Accept all the gifts he wants to bestow upon you. he gets much pleasure in giving.  Why take that away from him.  Just make it plain to him that your relationship it what is  and cannot go
further.  I'm sure he just happy to be with you when he can.  He paying for your time so make him enjoy the moments with you.

When we practice to deceive.

This is what happens when you play around on your S.O.  Does this client even know you are married? If so, then he probably thinks your love (not just your body) is for sale and thus all the money and gifts he's been bestowing upon you.

Need to keep this business strictly a business!

Think of it as special lingerie that you share together. You are providing the fantasy, remember? Enjoy the ring as a symbolic link to him. Maybe think of it as a collar that a mistress gives to her slave, something that he wears in her presence, and that he may keep with him to reflect on his feelings for the mistress. It is a link of you and him. It is special for HIM.It brings him pleasure.  I would respect that, and continue to do what you do best.
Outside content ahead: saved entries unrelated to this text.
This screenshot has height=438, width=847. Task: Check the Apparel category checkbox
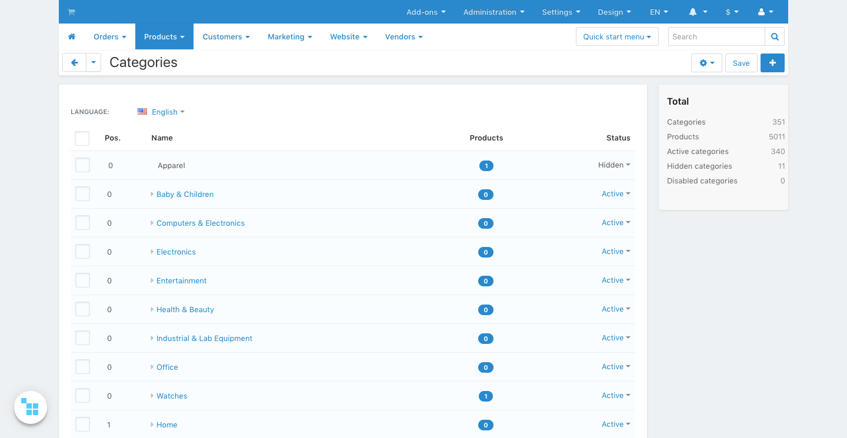point(83,165)
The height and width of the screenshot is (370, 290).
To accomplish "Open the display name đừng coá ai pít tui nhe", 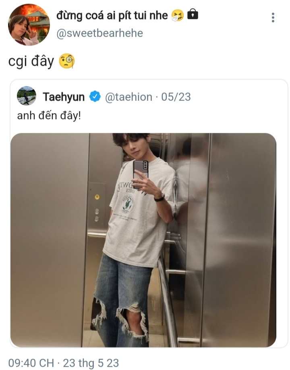I will (112, 16).
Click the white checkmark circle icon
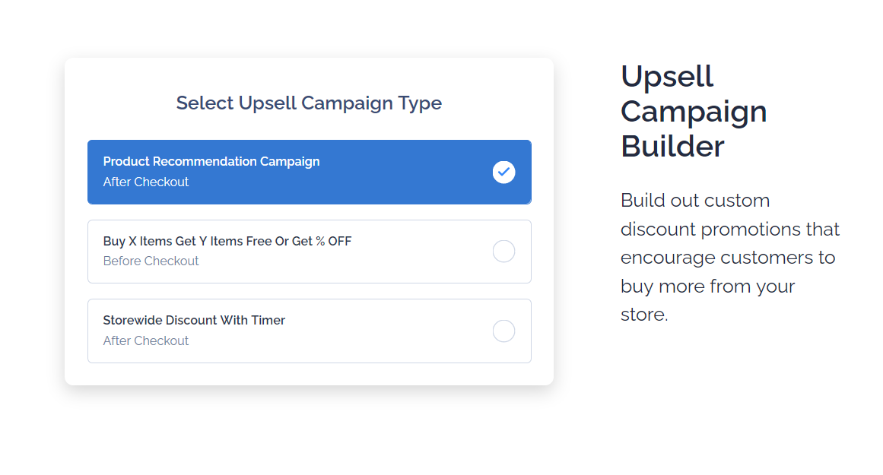Screen dimensions: 883x475 [x=503, y=173]

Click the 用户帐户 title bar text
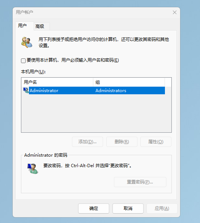click(x=24, y=12)
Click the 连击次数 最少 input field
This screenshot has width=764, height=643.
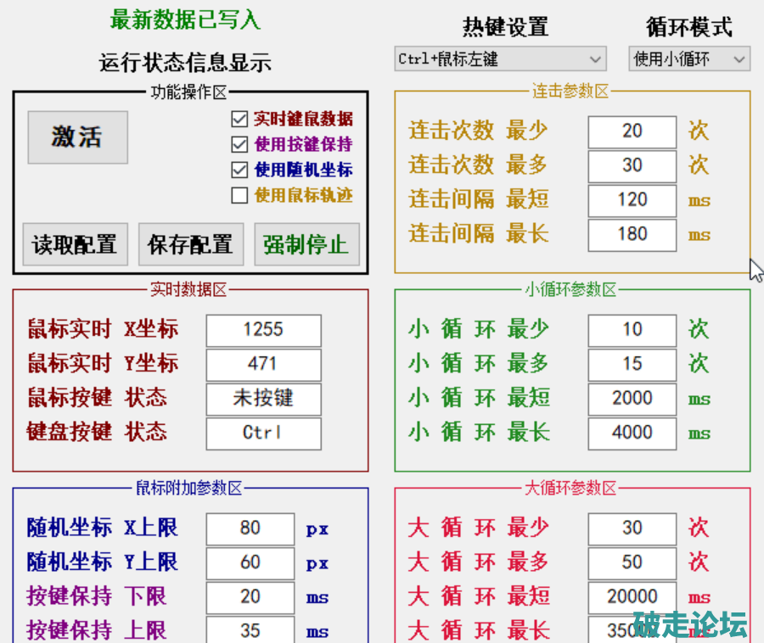pos(632,131)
If you can't get your self right about all of this take a long break,or get out. Otherwise you are screwing with your soul and will become depressed. It could cause problems with your marriage. This is all supposed to be fun. Remember?

Both Carlee & NetMichelle make very good points. If you haven't established boundries with him by now you should have. Once those have been understood and accepted then the ring can serve as an intrical part of his fantasy on his dates with you.
  There are many roles or fantasies that we hobbyists wish to have entertained. Some require rubber chickens, power tools and steam generators. Others are as simple as just being our "special Gal" for whatever time we arrange for.
   
   FR.

-- Modified on 5/26/2004 9:01:10 AM

Ci Ci4159 reads

Make sure he really knows that you're married and this is only a business arrangement that might be slightly more special because of who he is. Did he not realize you were married? I'm honest with my friends that I do not want to get married right now. You can enjoy each other's company but if it gets too carried away or you start feeling uncomfortable about it, then tell him . . . and/or break it off with him. If he can accept this, then wear the ring while you're with him as a token of appreciation. I don't know how you gals do it. It would be hard for me to be married and still be a provider. I can't imagine the feelings you must have at times.

Hugs,
Ciara

I coose to remain single and childless because I love sampling women.  I am not a moralist, but I could never put a wife or children in the path my torrid lust for women.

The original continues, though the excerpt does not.